El hecho dejó a dos menores lesionados, quienes tuvieron que recibir atención y posteriormente fueron trasladados en ambulancia en compañía de sus familiares.
Pero el accidente no terminó con la atención de los estudiantes. Las imágenes conocidas después del hecho abrieron una preocupación todavía mayor: el estado en el que se encontraba el aparato que permanecía instalado sobre la cabeza de los alumnos.
En las fotografías se observa el ventilador con evidentes signos de deterioro y corrosión. Además, en el punto donde permanecía instalado quedó un orificio en el techo, junto con cables expuestos, una situación que genera interrogantes sobre las condiciones de seguridad del aula.
¿Quién debía revisar el ventilador?
El accidente ahora plantea varias preguntas que deberán ser respondidas por las autoridades educativas.
¿Cuándo fue la última revisión del ventilador? ¿Se había realizado mantenimiento? ¿Existían reportes sobre su estado? ¿Quién estaba encargado de verificar que los equipos instalados dentro de las aulas fueran seguros para los estudiantes?

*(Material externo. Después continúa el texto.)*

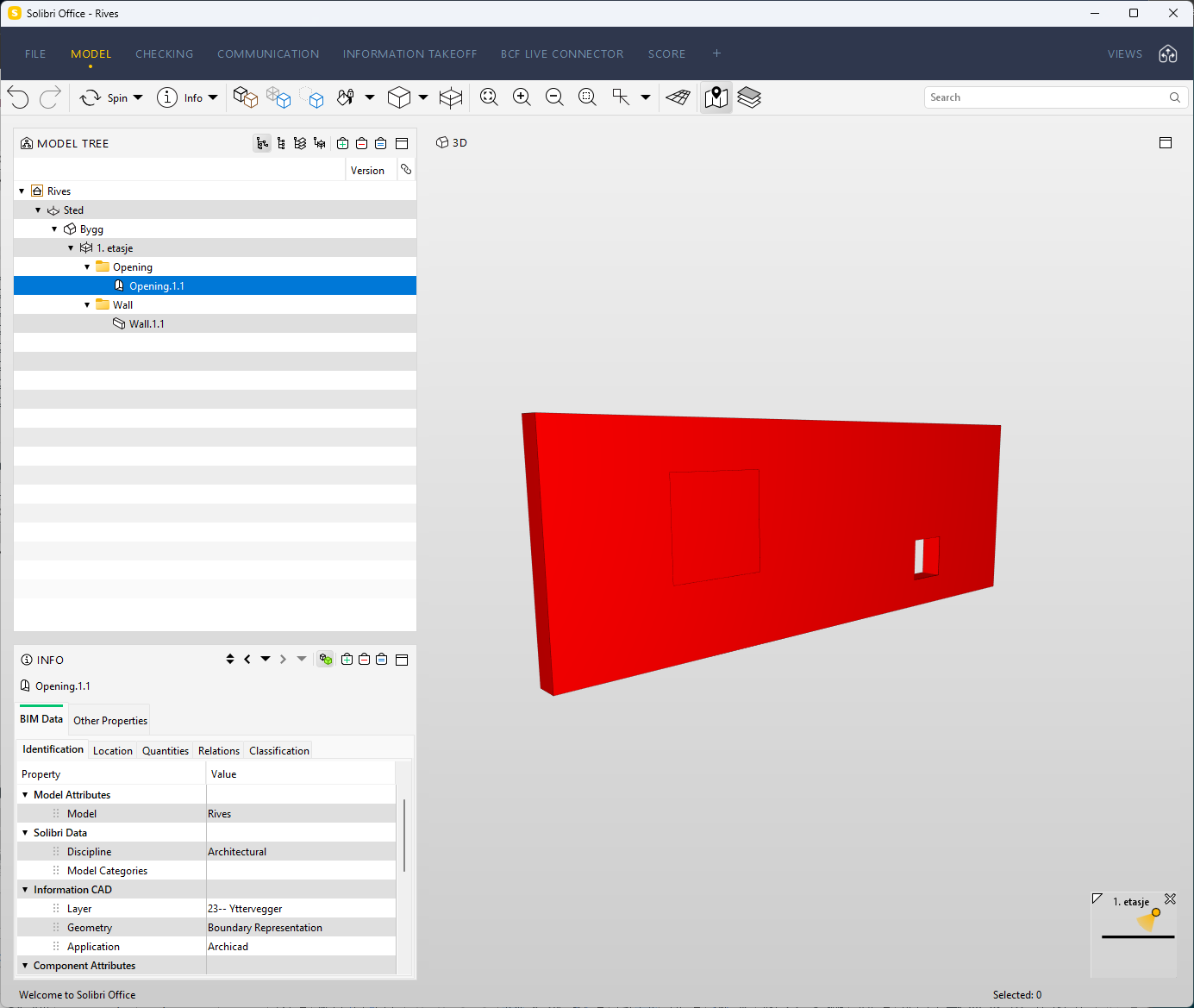Open the CHECKING ribbon tab
1194x1008 pixels.
tap(164, 53)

Son interrogantes que cobran especial importancia debido a que se trata de un elemento pesado ubicado directamente sobre un grupo de niños y adolescentes.
Aunque esta vez los estudiantes afectados pudieron ser atendidos, el desprendimiento de un aparato de estas características pudo haber provocado lesiones mucho más graves si hubiera impactado directamente a alguno de los menores.
El caso también pone nuevamente sobre la mesa la necesidad de revisar las condiciones de la infraestructura educativa, especialmente aquellos elementos que, aunque parecen cotidianos, pueden convertirse en un riesgo cuando presentan deterioro.
La comunidad educativa espera que las autoridades correspondientes realicen una inspección integral de los salones, no solo para determinar qué provocó la caída del ventilador, sino para establecer si existen otros equipos o estructuras que representen peligro.